[WHAT IS REQUIRED] Write out word for word the lines from the one holding "How do I perform: Click" through the end of the data, and only those lines. Pictures stay out.

[DATA RECORDS]
┌──

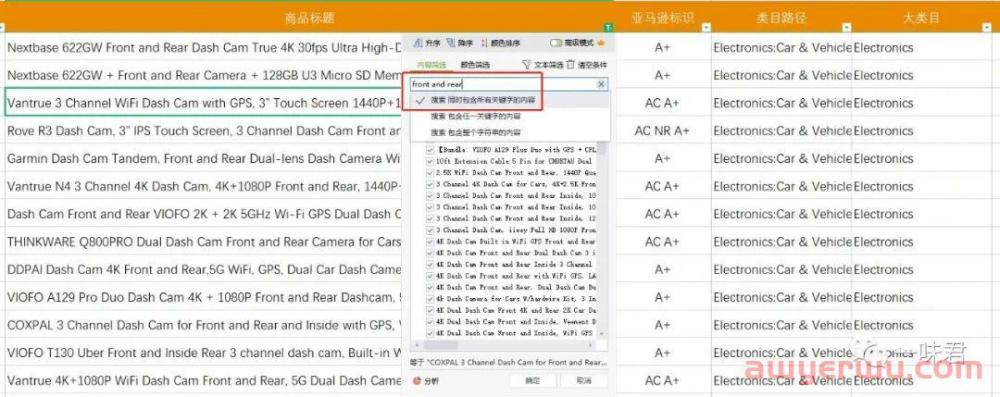Open the 文本筛选 funnel filter icon
The height and width of the screenshot is (397, 1000).
[526, 64]
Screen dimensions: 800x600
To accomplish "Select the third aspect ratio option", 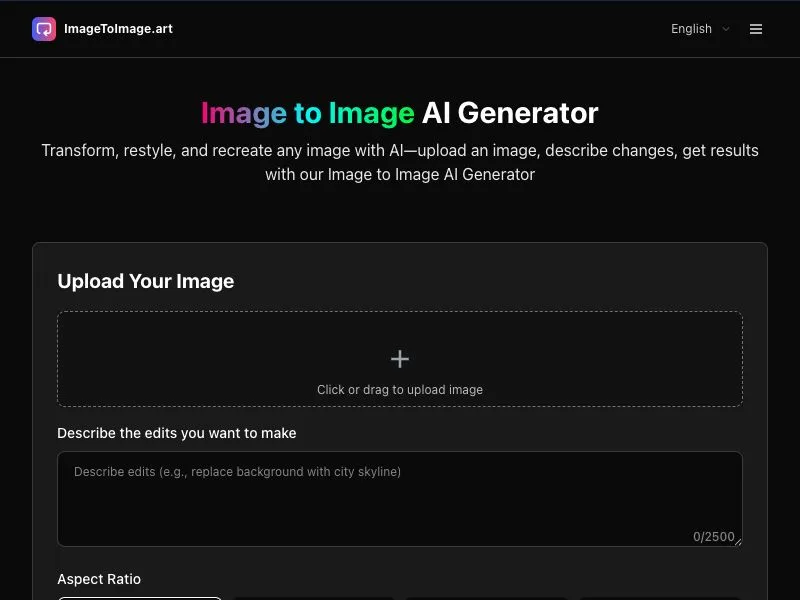I will click(487, 598).
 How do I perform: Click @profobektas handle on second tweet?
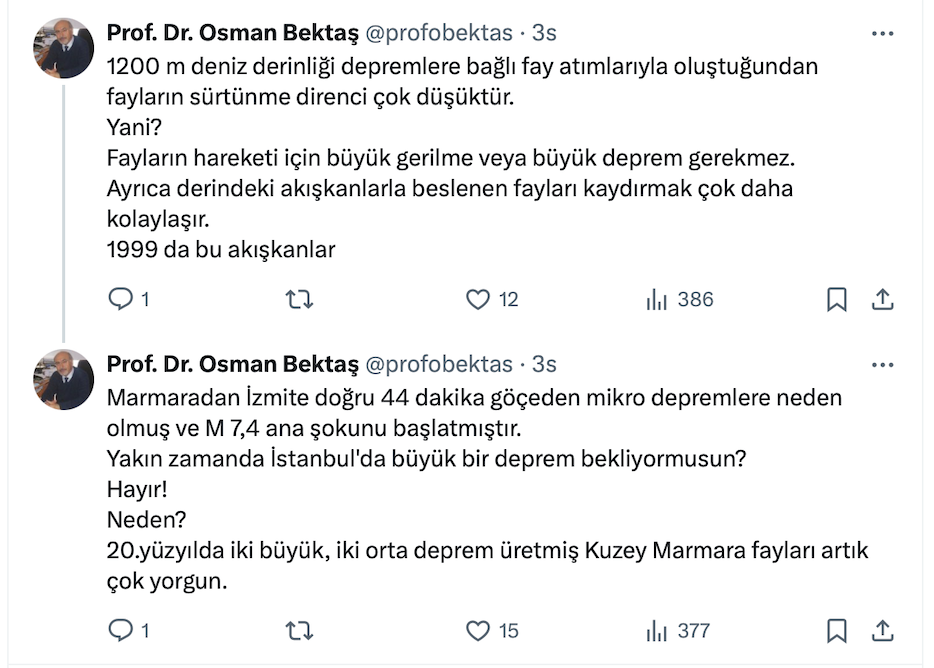click(x=437, y=364)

└──

[ANSWER TO THIS EXERCISE]
 How do I perform: Click @profobektas handle on second tweet?
click(x=437, y=364)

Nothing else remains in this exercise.